WHAT THE EXERCISE ASKS -
Please render the lines of the listing starting at the one containing "Collapse the 摘要" and ending at the one containing "should pyautogui.click(x=736, y=239)." as a numbered list, leaving out any blank lines.

WORKING DATA -
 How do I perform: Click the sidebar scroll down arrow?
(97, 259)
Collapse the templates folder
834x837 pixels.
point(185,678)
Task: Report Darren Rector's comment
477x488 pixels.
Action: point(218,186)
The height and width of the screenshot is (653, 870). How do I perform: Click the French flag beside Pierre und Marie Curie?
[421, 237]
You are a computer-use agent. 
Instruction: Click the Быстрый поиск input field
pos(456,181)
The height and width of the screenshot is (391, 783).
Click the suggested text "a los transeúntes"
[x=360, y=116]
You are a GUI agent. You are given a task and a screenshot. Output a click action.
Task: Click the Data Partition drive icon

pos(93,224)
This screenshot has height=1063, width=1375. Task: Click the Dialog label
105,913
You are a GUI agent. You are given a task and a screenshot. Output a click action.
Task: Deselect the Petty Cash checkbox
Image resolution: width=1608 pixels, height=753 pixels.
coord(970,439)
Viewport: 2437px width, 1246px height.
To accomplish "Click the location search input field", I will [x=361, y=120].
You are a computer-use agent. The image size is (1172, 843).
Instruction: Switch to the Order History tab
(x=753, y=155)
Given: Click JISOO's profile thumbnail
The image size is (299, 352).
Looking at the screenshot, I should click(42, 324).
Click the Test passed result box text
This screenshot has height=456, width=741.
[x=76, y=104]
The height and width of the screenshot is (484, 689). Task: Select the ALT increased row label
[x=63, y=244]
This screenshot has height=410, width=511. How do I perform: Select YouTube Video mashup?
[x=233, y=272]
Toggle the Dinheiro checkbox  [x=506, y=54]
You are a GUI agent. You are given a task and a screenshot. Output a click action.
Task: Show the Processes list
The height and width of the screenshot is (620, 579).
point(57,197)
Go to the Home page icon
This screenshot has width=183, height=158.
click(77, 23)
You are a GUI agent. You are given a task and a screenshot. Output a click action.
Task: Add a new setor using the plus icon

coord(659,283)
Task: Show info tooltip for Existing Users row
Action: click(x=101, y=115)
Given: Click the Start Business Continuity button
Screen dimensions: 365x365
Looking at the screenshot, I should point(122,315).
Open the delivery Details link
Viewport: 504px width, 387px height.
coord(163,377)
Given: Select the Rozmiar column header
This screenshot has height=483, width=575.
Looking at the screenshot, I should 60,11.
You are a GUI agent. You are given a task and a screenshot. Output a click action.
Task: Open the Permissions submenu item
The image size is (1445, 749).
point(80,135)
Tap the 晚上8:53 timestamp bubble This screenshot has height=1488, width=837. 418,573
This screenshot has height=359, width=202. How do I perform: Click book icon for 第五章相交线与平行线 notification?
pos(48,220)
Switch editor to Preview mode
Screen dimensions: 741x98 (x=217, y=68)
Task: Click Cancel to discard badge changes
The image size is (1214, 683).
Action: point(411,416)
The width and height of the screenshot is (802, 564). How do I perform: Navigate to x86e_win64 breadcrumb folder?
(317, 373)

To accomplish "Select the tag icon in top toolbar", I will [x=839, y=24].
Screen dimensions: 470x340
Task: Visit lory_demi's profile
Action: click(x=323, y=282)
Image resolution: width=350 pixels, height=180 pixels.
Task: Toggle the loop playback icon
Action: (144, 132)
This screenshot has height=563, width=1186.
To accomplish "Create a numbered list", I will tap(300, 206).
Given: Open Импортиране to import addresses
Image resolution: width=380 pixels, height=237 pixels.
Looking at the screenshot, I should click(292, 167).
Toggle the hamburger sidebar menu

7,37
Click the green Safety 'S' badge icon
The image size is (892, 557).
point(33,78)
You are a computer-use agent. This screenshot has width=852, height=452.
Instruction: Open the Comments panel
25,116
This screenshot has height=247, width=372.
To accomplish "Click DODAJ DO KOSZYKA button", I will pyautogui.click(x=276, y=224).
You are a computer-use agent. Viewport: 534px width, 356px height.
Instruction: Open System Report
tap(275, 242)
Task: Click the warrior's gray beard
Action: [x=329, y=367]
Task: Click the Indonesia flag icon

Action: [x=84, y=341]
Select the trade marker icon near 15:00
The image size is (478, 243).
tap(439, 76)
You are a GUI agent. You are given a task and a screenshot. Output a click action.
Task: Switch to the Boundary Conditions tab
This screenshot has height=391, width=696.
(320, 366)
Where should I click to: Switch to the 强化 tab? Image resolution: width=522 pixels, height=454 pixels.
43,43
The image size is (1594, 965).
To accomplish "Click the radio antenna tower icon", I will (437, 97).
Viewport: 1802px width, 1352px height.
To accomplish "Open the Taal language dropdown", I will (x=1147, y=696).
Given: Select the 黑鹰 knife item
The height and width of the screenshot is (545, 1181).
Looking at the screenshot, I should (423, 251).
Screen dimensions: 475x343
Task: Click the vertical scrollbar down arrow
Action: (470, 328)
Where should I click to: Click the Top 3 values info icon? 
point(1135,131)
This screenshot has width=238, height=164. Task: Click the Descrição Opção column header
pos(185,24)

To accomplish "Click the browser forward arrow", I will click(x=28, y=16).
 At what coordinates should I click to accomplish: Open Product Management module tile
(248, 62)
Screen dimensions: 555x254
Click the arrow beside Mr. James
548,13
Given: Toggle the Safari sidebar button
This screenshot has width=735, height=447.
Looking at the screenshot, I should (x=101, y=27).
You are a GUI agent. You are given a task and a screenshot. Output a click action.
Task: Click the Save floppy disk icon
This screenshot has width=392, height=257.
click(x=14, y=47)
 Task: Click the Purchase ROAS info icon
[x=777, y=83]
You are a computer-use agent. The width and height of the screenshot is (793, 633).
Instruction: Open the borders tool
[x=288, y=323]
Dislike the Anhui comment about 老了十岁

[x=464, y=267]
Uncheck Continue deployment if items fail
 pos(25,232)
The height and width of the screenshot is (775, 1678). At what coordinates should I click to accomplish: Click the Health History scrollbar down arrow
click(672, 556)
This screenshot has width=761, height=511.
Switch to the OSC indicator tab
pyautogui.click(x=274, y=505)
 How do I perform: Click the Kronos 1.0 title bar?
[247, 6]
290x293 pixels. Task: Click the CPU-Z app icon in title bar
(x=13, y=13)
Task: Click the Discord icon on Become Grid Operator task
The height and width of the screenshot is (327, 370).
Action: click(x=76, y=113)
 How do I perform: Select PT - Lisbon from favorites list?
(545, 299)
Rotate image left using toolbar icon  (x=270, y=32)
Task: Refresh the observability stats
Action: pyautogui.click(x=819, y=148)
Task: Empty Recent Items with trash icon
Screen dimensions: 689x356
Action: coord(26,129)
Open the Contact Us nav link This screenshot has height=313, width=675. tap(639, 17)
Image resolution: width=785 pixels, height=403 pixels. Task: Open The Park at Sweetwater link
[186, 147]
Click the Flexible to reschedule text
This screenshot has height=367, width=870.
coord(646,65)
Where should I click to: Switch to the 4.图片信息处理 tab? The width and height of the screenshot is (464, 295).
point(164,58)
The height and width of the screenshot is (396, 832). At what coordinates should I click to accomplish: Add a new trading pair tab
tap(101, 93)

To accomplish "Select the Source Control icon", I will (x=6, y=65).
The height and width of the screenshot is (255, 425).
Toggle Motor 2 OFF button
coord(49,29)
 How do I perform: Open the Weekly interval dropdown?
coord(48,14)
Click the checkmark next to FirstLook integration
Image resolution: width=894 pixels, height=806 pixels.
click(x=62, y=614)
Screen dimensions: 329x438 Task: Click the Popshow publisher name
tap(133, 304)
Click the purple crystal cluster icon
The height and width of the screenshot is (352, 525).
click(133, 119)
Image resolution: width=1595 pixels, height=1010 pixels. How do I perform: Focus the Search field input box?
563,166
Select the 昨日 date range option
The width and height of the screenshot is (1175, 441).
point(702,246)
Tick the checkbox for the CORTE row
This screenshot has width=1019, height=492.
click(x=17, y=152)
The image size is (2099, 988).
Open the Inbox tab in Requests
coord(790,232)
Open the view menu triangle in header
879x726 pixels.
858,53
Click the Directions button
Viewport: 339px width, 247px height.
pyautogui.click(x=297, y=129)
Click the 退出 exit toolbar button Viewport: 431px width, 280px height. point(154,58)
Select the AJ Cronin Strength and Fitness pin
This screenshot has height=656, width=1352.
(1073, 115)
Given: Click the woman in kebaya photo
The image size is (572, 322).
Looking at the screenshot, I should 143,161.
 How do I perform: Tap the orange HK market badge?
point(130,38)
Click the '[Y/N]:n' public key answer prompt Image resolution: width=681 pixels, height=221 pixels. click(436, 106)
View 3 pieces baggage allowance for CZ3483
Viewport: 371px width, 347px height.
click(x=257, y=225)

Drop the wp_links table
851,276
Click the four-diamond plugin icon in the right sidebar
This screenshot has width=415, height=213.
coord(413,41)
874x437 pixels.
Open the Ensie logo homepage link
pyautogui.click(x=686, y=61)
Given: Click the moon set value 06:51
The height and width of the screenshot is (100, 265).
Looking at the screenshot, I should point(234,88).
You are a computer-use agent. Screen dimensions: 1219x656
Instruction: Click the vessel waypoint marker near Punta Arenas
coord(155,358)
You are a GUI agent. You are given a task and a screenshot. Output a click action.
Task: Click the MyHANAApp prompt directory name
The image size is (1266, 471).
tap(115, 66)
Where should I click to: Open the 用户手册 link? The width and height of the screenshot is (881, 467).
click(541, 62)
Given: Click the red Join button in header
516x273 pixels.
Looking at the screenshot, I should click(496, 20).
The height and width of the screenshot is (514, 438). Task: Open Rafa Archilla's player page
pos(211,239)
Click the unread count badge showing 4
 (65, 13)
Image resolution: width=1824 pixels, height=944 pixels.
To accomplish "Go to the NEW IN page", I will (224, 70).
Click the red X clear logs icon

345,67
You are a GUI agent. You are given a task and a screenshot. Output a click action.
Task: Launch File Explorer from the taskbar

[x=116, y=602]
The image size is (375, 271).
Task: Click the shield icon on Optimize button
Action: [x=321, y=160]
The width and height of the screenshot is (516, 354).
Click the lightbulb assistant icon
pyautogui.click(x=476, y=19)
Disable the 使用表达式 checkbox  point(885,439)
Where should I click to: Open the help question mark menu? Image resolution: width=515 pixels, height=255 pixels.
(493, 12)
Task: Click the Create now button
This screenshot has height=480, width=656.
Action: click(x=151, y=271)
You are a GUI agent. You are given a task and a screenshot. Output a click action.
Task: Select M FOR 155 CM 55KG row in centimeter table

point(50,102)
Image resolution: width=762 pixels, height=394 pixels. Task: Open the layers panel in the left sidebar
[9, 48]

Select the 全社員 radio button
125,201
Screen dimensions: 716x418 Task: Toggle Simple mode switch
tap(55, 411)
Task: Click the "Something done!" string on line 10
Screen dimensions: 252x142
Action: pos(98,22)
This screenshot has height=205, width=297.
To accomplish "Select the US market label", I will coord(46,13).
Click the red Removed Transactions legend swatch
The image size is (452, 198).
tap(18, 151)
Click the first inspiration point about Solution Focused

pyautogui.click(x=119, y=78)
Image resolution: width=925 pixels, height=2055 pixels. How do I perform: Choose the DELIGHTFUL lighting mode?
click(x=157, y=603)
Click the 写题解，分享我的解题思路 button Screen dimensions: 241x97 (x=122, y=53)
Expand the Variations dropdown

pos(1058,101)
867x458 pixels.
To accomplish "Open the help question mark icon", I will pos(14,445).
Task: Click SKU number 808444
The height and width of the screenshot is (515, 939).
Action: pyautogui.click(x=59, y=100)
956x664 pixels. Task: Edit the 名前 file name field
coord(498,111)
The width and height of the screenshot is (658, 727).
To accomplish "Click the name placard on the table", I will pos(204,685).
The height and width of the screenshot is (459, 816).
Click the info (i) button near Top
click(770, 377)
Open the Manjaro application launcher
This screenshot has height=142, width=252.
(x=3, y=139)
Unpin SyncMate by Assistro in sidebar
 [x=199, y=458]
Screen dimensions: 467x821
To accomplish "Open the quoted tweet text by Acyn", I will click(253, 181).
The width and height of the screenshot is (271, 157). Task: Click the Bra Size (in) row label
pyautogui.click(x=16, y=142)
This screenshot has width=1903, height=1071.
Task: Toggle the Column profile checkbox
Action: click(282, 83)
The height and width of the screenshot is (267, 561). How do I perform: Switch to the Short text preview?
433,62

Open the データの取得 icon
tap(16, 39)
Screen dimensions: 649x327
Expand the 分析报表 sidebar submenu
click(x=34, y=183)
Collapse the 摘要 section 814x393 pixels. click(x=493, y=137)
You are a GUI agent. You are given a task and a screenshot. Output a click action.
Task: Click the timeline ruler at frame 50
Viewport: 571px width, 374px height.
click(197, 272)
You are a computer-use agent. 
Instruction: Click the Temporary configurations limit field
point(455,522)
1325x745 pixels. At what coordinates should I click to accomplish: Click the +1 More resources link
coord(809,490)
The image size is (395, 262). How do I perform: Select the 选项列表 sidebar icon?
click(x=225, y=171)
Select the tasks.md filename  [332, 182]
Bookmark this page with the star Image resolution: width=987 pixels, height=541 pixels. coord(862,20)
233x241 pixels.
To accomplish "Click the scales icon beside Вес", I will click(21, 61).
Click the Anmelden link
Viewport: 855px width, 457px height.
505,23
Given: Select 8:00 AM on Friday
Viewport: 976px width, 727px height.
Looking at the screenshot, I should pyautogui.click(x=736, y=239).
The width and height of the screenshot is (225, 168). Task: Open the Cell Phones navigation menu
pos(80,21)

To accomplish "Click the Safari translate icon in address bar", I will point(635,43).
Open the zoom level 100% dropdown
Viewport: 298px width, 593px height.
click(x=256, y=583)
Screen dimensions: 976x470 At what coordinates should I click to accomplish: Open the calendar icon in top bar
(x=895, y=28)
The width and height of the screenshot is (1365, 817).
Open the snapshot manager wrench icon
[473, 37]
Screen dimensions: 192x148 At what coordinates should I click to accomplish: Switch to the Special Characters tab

RESPONSE TO THE TASK -
1. Collapse the 摘要 section 814x393 pixels. click(x=493, y=137)
2. You are a GUI agent. You are given a task and a screenshot. Output a click action.
3. Task: Click the timeline ruler at frame 50
4. Viewport: 571px width, 374px height.
5. click(197, 272)
6. You are a computer-use agent. 
7. Instruction: Click the Temporary configurations limit field
8. point(455,522)
9. 1325x745 pixels. At what coordinates should I click to accomplish: Click the +1 More resources link
10. coord(809,490)
11. The image size is (395, 262). How do I perform: Select the 选项列表 sidebar icon?
12. click(x=225, y=171)
13. Select the tasks.md filename  [332, 182]
14. Bookmark this page with the star Image resolution: width=987 pixels, height=541 pixels. coord(862,20)
15. 233x241 pixels.
16. To accomplish "Click the scales icon beside Вес", I will click(21, 61).
17. Click the Anmelden link
18. Viewport: 855px width, 457px height.
19. 505,23
20. Given: Select 8:00 AM on Friday
21. Viewport: 976px width, 727px height.
22. Looking at the screenshot, I should pyautogui.click(x=736, y=239).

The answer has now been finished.